* Предложенный фрагмент *
Скорее всего, это мелочные и несправедливые придирки, просто мне хотелось, чтобы всё в этом фильме было совершенно. Уж больно затея правильная. В наше мутное время снять «Остров» — подвиг. Казалось, что в киноискусстве бесповоротно победило бабло — чудище обло, озорно и стозевно… Ан нет.

«Остров» сравнивали с «Холодным летом 53-го», с фильмами Алексея Германа, в которых тоже есть суровая правда характеров и дотошность в деталях времени, но в «Острове» Лунгина есть ещё и то, чего нет или не хватает многим другим талантливым фильмам, — вера. И вера не в собственную гениальность или правоту… На острове не учат жить, не обвиняют, не кричат: «Покайтесь!» Здесь сами каются, и, может быть, поэтому нет безысходности. Здесь свет есть.

Александр КОНДРАШОВ

P. S. Уже после написания статьи наткнулся в Интернете на отзыв об «Острове» Михаила Швыдкого, который меня изумил. Привожу его дословно со своими комментариями.

* Задания *
**A)** Перепишите часть рецензии на фильм «Остров», которая открывается словами «P. S. Уже после» и закрывается словами «дословно со своими комментариями.», заменив «статьи» на «рецензии».
**B)** Напишите продолжение рецензии на фильм «Остров», начав сразу после её последнего предложения.
Строки ниже представляют собой самостоятельный материал, не связанный с текстом.

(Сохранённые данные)

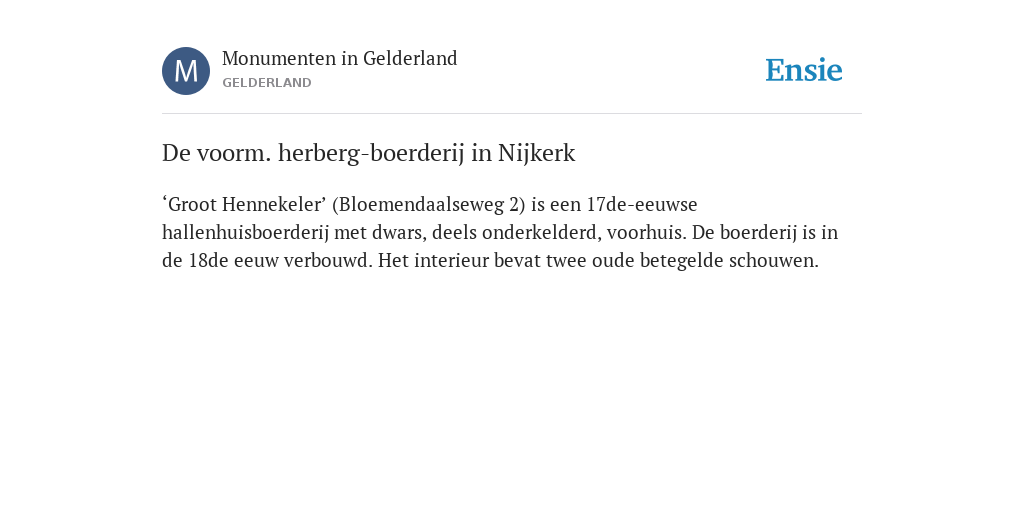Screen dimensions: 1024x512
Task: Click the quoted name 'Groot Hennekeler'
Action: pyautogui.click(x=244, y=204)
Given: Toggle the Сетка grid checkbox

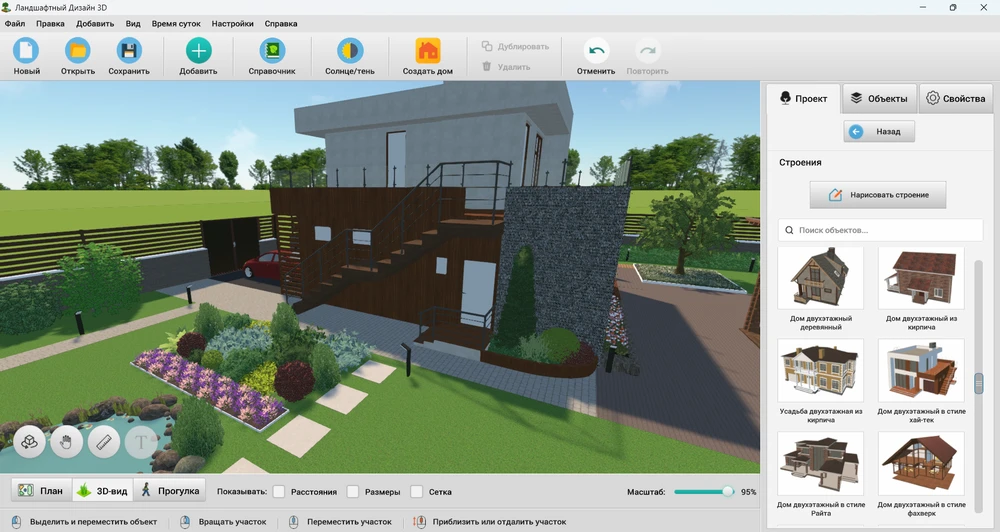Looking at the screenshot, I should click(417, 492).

* Результаты *
**A)**
P. S. Уже после написания рецензии наткнулся в Интернете на отзыв об «Острове» Михаила Швыдкого, который меня изумил. Привожу его дословно со своими комментариями.

**B)**
«У меня достаточно сложное отношение к этой картине. (Учтите, это говорит руководитель ФАККа, который даёт или не даёт денег на отечественные кинопроекты. — Здесь и далее курсив мой. — А.К.) Её делал безусловный мастер, и проблема, поставленная в «Острове», в высшей степени существенна для человеческого бытия. Кроме того, в фильме прекрасные актёрские работы, и всё же у меня есть некоторые вопросы (звучит угрожающе, но посмотрим, какие?) как к сценарию, так и к картине в целом.

Мне кажется, что сама история сочинена, скорее, для нравоучения. (А что уж такого плохого в нравоучении?) А когда так происходит, когда сюжет подгоняется под заранее сформулированную мораль (неправда! Никакая мораль в фильме не сформулирована. Тем более заранее), то актёр вынужден спасать некоторую искусственность конструкции. Конечно, Мамонов спасает почти всё. (А что не спасает?) И тем не менее мне кажется, что картина более мастерская, нежели искренняя: в ней больше умствования, чем любви и простоты. (Меня-то как раз поразила простота.) Такие фильмы наивные люди снимать не могут. (Никакие фильмы не смогут снимать наивные люди — слишком сложный процесс. Но тут нам, кажется, намекают на некий злой умысел.)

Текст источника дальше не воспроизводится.